The establishment of the US Federal Reserve in 1913, in the aftermath of the banking panic of 1907, was intended to insulate monetary policy from the turbulence of politics. Lawmakers recognised that no modern economy could remain stable if decisions on interest rates, liquidity and inflation were dictated by the short-term interests of a president or the ruling party.
The Fed was therefore designed as an institution distinct from both the White House and Congress. It was meant to act as an impartial referee, standing above political contest. Over the past century, this independence has underpinned the dollar's rise as the world's reserve currency and cemented its role as a symbol of global trust.
Trump's Escalating Confrontation
That independence is now under its most acute strain in decades. President Donald Trump has gone far beyond the public complaints and social media broadsides that marked his first term. His current approach involves threats to dismiss governors such as Lisa Cook, efforts to install partisan loyalists on the Board of Governors, and attempts to influence appointments across the regional Federal Reserve Banks.
This is more than political noise. It is a calculated attempt to redefine the relationship between the executive branch and the Fed. And it comes at a precarious moment: a record US fiscal deficit, eroding market confidence, the rise of rival blocs such as China and the BRICS, and accelerating global efforts at de-dollarisation. Any erosion of the Fed's credibility would reverberate far beyond US borders, triggering structural shifts in the international monetary order.

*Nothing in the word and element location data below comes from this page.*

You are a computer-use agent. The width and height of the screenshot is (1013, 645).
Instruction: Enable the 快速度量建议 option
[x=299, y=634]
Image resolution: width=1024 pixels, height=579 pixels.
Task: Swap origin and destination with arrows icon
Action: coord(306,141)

The Many Faces of Politicisation
Politicisation of the Fed extends well beyond interest-rate policy. It now manifests across multiple fronts:
Leadership pressure: efforts to replace independent governors with partisan appointees.
Policy timing: demands to accelerate or delay rate decisions in line with electoral cycles.

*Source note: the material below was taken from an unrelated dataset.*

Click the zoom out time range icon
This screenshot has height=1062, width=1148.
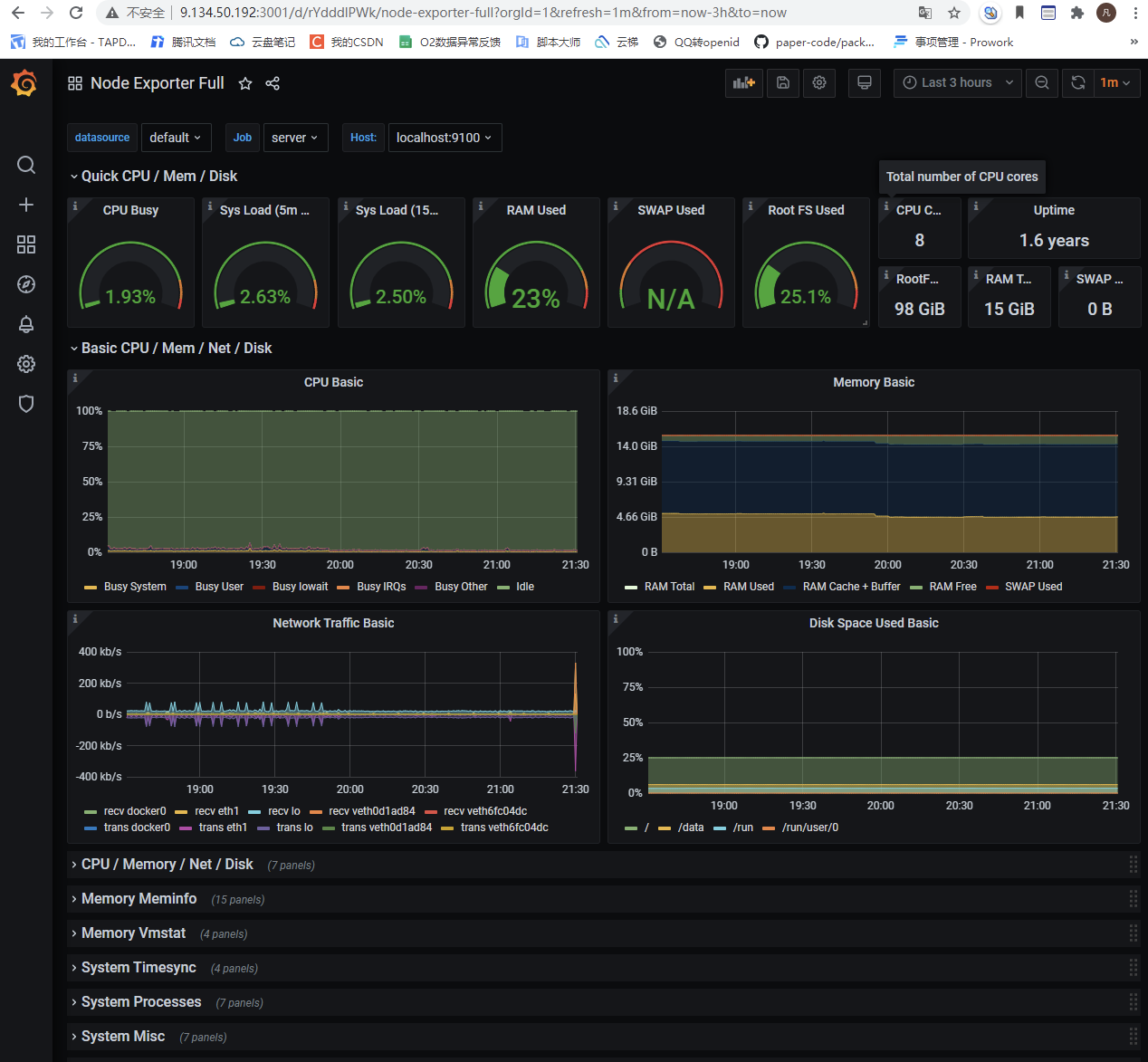pos(1042,82)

Fiscal accommodation: pressure on the Fed to absorb government debt as deficits swell.
Control of messaging: attempts to shape Fed communications into political endorsements.
Legislative interference: proposals to curb the Fed's autonomy and subject it to partisan oversight.

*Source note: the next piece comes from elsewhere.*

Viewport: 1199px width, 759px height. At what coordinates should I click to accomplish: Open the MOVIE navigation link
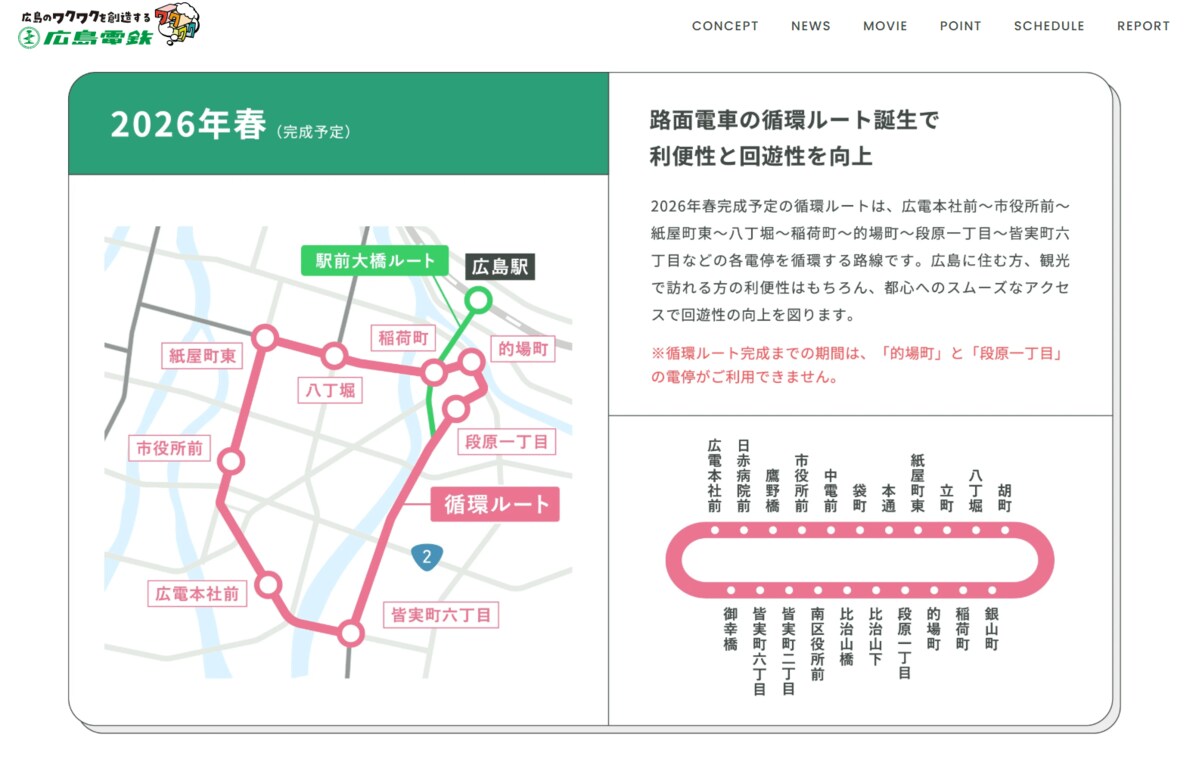pos(885,26)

Media campaigns: public attacks on Chair Jerome Powell, casting the Fed as an obstacle to growth.
Shifting blame: attributing unemployment or slowdowns to Fed policy rather than fiscal or trade missteps.
Data manipulation: fears of political pressure to withhold or distort inconvenient research.
Partisan appointments: moves to politicise regional Fed banks with political loyalists.
Manufactured crises: leveraging disputes such as the debt ceiling to coerce Fed decision-making.
These practices may not all occur simultaneously. Yet collectively they form a pattern of pressure that risks transforming the Fed from a guarantor of global stability into a political instrument of the executive — the most dangerous outcome of all.
From Johnson to Trump: A Persistent Pattern
Presidential pressure on the Fed is not new.
In the 1960s, Lyndon Johnson berated Chair William McChesney Martin for contemplating rate rises during the Vietnam War, confronting him at his Texas ranch with the line: "My boys are dying in Vietnam, and you're raising interest rates against me?"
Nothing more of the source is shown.